Marshall has been throwing his version of the screwball with remarkable success for these past three years.  Last year, emerged quite definitely as one of the game's superior relievers, forging a 14-8 record with 18 saves and a superb 1.78 earned-run average.

"My screwball is not really the same as others," Mike said.  "You can't identify my pitch with the screwballs that Tug McGraw and Jim Brewer throw.  They throw what is accepted as a screwball.  My pitch should be called something else.  The ball spins in a different way.

"Nobody else can throw the pitch that I have."

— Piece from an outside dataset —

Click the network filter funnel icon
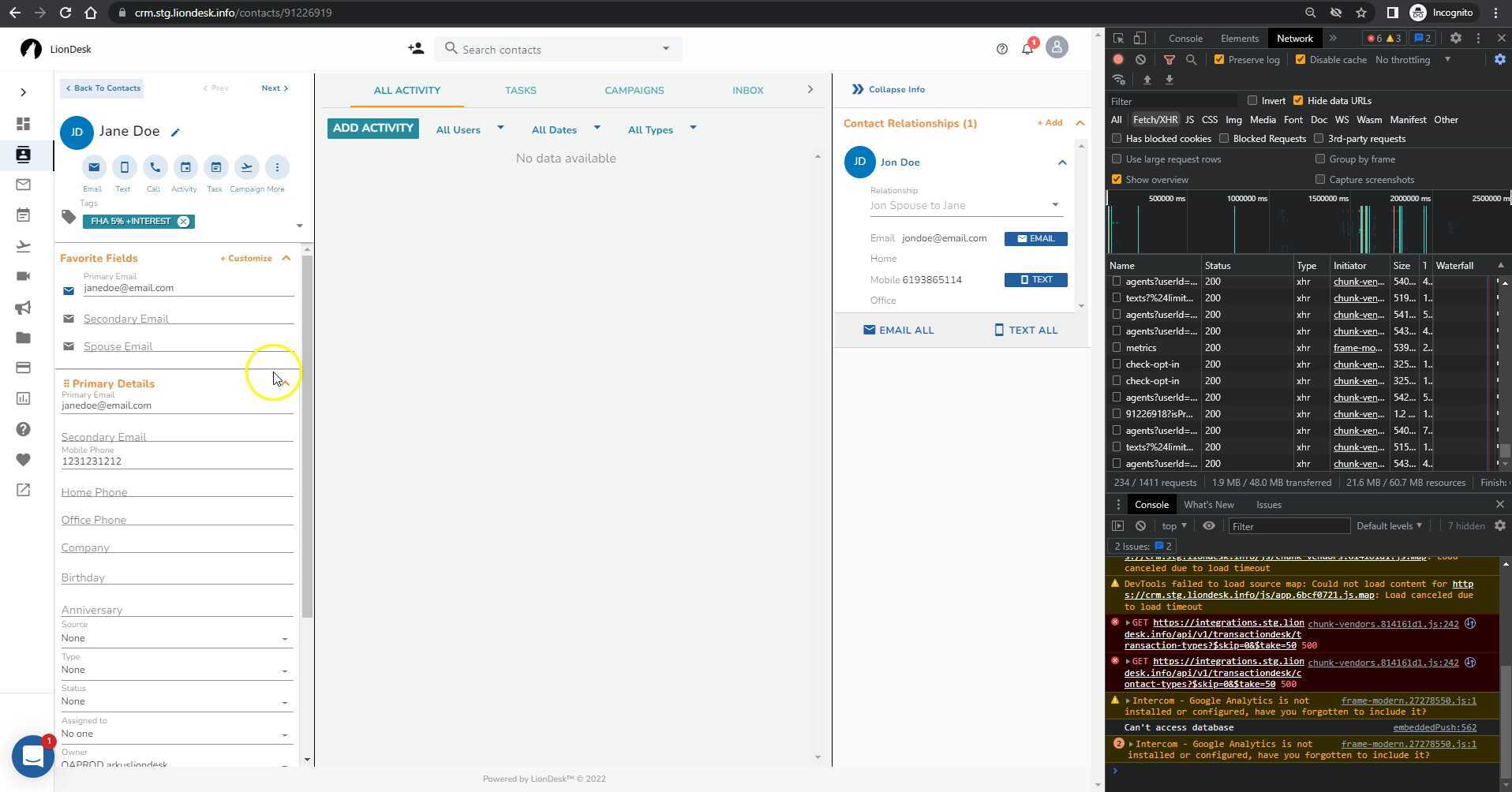This screenshot has height=792, width=1512. click(x=1169, y=59)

Marshall developed his pitch throwing against a brick wall of the field house at Michigan State in East Lansing, where he works each winter on his Ph.D. in education.  The righthander prides himself on the fact that few batters have handled his pitch, but he points out quickly that he needs other throws in his arsenal as well.

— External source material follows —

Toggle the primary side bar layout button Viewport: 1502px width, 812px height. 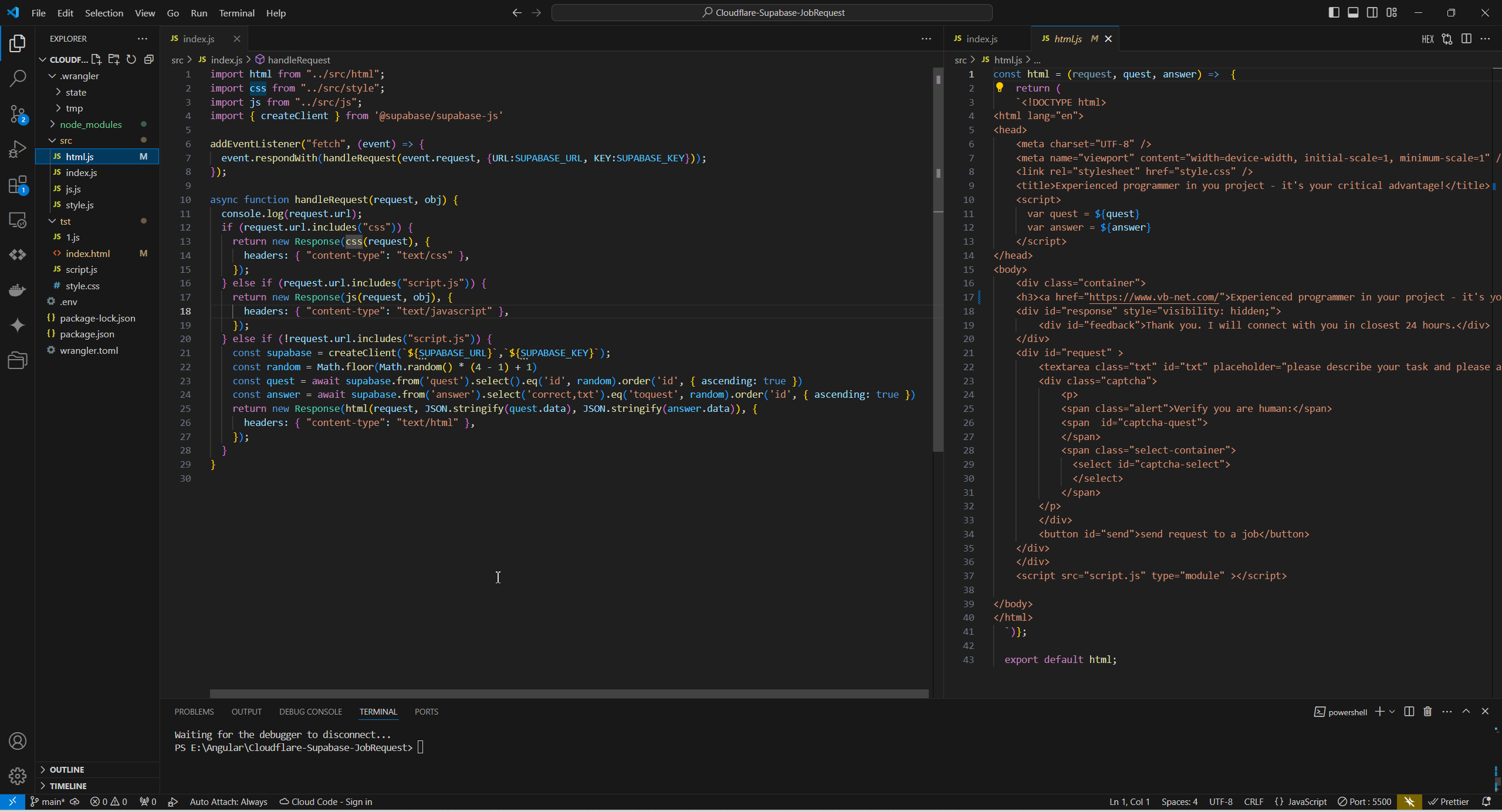coord(1334,12)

"Any good .300 hitter can make contact with the screwball--if he knows when it's coming," Mike said.  "That's why I work on a fast ball and a slider as well. You keep the batter off balance and then the screwball is tough.

"If you ask me who deserves credit for my pitch, to be perfectly honest with you, I would have to say Mike Marshall.  I thought about it, practiced it, perfected it and threw it."

There was one frustrating stage in Marshall's career when men of lesser constitution might have cracked or certainly given up on the money pitch.  That was during a stretch in June and July, 1971, when the Pirates in particular, were successful against him.

There were extenuating circumstances.  There were misplayed balls.  There were freak bounces.

But through it all Manager Gene Mauch stayed with his man and Marshall never lost faith in the value of the key pitch.

Now Marshall can look back and answer frankly a question about how many men have really connected off his "screwball" for a home run.

"There's only one man who has hit a home run off my screwball," Marshall said, "and I don't even give him credit for it.

"It was last year (April 27) at Los Angeles and we were leading the Dodgers, 4-1, in the eighth inning.  I walked a man.

"This was no time for a hitter to be swinging away.  I threw a sort of half screwball to Steve Garvey.  The ball was high and only had a little spin.  It dropped a little and he hit it out.

"I told Steve he had no business swinging for the fences at that time.  The next two times he came up, I broke his bat."

"Oh, I suppose there'll be others that hit it.  I hope there won't be too many."

The Expos don't think there will be too many.